Potential flow

Preamble

The aim of this chapter is to describe methods for calculating the air flow around various shapes of body. The classical assumption of irrotational flow is made, meaning that the vorticity is everywhere zero. This also implies inviscid flow. Irrotational flows are potential fields. A potential function, known as the velocity potential, is introduced. It is shown how the velocity components can be determined from the velocity potential. The equations of motion for irrotational flow reduce to a single partial differential equation for velocity potential known as the Laplace equation. Classical analytical techniques are described for obtaining two-dimensional and axisymmetric solutions to the Laplace equation for aerodynamic applications. The chapter ends by showing how these classical analytical solutions can be used to develop computational methods for predicting the potential flows around the complex three­dimensional geometries typical of modern aircraft.

3.1 Introduction

The concept of irrotational flow is introduced briefly in Section 2.7.6. By definition the vorticity is everywhere zero for such flows. This does not immediately seem a very significant simplification. But it turns out that zero vorticity implies the existence of a potential field (analogous to gravitational and electric fields). In aerodynamics the main variable of the potential field is known as the velocity potential (it is analogous to voltage in electric fields). And another name for irrotational flow is potential flow. For such flows the equations of motion reduce to a single partial differential equa­tion, the famous Laplace equation, for velocity potential. There are well-known techniques (see Sections 3.3 and 3.4) for finding analytical solutions to Laplace’s equation that can be applied to aerodynamics. These analytical techniques can also be used to develop sophisticated computational methods that can calculate the potential flows around the complex three-dimensional geometries typical of modern aircraft (see Section 3.5).

In Section 2.7.6 it was explained that the existence of vorticity is associated with the effects of viscosity. It therefore follows that approximating a real flow by a potential flow is tantamount to ignoring viscous effects. Accordingly, since all real fluids are viscous, it is natural to ask whether there is any practical advantage in

studying potential flows. Were we interested only in bluff bodies like circular cylin­ders there would indeed be little point in studying potential flow, since no matter how high the Reynolds number, the real flow around a circular cylinder never looks anything like the potential flow. (But that is not to say that there is no point in studying potential flow around a circular cylinder. In fact, the study of potential flow around a rotating cylinder led to the profound Kutta-Zhukovski theorem that links lift to circulation for all cross-sectional shapes.) But potential flow really comes into its own for slender or streamlined bodies at low angles of incidence. In such cases the boundary layer remains attached until it reaches the trailing edge or extreme rear of the body. Under these circumstances a wide low-pressure wake does not form, unlike a circular cylinder. Thus the flow more or less follows the shape of the body and the main viscous effect is the generation of skin-friction drag plus a much smaller component of form drag.

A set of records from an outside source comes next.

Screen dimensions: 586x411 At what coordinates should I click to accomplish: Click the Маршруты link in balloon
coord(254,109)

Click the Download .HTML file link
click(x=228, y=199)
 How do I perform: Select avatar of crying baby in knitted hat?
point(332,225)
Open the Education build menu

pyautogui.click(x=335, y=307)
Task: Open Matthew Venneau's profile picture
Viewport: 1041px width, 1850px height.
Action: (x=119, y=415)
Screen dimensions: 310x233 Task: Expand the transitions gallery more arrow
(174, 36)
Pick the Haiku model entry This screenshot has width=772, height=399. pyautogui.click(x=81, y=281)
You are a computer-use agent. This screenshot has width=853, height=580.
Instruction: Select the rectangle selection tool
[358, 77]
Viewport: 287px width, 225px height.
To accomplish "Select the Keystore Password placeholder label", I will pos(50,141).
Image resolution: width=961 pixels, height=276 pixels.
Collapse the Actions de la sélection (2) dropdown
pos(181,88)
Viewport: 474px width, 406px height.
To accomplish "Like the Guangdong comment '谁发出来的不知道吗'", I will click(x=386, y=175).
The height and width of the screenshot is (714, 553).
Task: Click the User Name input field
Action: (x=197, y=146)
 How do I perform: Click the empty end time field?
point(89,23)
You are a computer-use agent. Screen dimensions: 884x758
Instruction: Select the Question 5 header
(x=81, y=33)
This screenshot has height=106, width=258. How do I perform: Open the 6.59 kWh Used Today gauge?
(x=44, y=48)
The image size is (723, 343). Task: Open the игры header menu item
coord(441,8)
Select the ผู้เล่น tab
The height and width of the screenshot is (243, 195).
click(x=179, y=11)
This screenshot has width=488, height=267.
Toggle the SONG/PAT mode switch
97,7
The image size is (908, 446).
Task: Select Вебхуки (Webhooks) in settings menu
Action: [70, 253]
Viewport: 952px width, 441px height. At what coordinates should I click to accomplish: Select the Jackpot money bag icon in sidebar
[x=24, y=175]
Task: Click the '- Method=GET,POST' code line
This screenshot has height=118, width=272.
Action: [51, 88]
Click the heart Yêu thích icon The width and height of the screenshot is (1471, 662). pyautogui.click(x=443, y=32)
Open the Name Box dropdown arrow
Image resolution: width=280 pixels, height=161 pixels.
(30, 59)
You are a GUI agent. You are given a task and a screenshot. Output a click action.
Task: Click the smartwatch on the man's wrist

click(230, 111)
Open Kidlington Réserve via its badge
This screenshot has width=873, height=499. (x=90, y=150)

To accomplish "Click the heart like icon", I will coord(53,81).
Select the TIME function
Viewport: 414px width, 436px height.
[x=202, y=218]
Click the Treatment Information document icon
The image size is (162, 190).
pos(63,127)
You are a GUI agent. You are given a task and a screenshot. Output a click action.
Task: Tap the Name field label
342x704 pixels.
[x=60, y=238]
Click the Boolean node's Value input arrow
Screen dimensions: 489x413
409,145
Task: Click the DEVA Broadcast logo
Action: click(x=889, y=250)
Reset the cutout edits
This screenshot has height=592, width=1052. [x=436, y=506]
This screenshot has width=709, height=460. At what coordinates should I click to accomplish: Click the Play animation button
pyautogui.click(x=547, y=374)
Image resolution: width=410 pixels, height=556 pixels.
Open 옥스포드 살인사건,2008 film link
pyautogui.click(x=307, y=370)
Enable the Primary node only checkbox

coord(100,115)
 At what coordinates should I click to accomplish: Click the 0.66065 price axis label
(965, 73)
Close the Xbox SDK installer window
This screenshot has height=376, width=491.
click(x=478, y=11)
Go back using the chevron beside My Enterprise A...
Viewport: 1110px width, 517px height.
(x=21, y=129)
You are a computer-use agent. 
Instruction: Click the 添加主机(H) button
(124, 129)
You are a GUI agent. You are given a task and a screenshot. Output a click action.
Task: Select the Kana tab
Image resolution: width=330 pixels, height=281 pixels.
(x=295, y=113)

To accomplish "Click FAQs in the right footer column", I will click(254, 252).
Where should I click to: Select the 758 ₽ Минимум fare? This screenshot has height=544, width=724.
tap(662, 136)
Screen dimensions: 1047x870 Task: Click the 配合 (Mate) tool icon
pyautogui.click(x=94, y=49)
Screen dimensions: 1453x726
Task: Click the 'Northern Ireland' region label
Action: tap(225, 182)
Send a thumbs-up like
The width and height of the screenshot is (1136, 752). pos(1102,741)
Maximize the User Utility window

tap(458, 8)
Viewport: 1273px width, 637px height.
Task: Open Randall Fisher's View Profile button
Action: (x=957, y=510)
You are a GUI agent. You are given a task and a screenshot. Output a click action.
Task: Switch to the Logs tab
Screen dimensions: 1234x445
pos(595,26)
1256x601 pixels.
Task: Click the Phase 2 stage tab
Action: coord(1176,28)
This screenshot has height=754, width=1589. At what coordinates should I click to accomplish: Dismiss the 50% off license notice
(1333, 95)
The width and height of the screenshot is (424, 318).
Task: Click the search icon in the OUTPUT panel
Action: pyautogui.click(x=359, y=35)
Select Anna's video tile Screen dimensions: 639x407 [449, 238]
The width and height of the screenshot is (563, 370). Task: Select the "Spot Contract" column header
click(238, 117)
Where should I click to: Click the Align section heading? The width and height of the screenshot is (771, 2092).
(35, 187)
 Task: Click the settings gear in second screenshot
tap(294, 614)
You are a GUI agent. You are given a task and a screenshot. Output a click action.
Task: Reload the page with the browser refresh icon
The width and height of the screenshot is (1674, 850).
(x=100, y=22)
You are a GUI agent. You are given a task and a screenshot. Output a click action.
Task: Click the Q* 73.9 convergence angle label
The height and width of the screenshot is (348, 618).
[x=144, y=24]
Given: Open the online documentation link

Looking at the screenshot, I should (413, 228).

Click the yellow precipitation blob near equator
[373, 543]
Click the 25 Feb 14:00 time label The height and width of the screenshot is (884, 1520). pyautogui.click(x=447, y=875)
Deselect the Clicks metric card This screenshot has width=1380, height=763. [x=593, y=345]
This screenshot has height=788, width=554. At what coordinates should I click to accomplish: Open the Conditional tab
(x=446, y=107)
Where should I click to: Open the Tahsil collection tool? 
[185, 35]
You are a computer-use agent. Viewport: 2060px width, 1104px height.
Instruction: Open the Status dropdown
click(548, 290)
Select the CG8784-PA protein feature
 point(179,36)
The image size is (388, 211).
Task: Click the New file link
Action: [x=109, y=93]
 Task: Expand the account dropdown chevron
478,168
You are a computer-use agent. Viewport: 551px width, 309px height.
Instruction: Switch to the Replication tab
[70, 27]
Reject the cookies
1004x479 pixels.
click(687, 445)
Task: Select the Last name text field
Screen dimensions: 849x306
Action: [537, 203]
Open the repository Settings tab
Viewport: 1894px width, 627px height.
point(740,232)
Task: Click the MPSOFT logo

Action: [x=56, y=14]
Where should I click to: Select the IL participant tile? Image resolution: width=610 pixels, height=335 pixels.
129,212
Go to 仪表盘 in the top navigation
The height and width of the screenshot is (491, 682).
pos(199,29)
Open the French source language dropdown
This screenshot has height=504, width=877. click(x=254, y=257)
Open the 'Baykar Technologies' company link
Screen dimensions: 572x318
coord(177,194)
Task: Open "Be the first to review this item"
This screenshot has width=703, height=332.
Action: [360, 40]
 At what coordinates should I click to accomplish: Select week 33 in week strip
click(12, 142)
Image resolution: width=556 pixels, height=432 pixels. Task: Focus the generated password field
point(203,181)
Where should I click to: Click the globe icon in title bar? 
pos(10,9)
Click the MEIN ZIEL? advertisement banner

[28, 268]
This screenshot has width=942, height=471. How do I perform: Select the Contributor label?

Potential flow is certainly useful for predicting the flow around fuselages and other non-lifting bodies. But what about the much more interesting case of lifting bodies like wings? Fortunately, almost all practical wings are slender bodies. Even so there is a major snag. The generation of lift implies the existence of circulation. And circul­ation is created by viscous effects. Happily, potential flow was rescued by an important insight known as the Kutta condition. It was realized that the most important effect of viscosity for lifting bodies is to make the flow leave smoothly from the trailing edge. This can be ensured within the confines of potential flow by conceptually placing one or more (potential) vortices within the contour of the wing or aerofoil and adjusting the strength so as to generate just enough circulation to satisfy the Kutta condition. The theory of lift, i. e. the modification of potential flow so that it becomes a suitable model for predicting lift-generating flows is described in Chapters 4 and 5.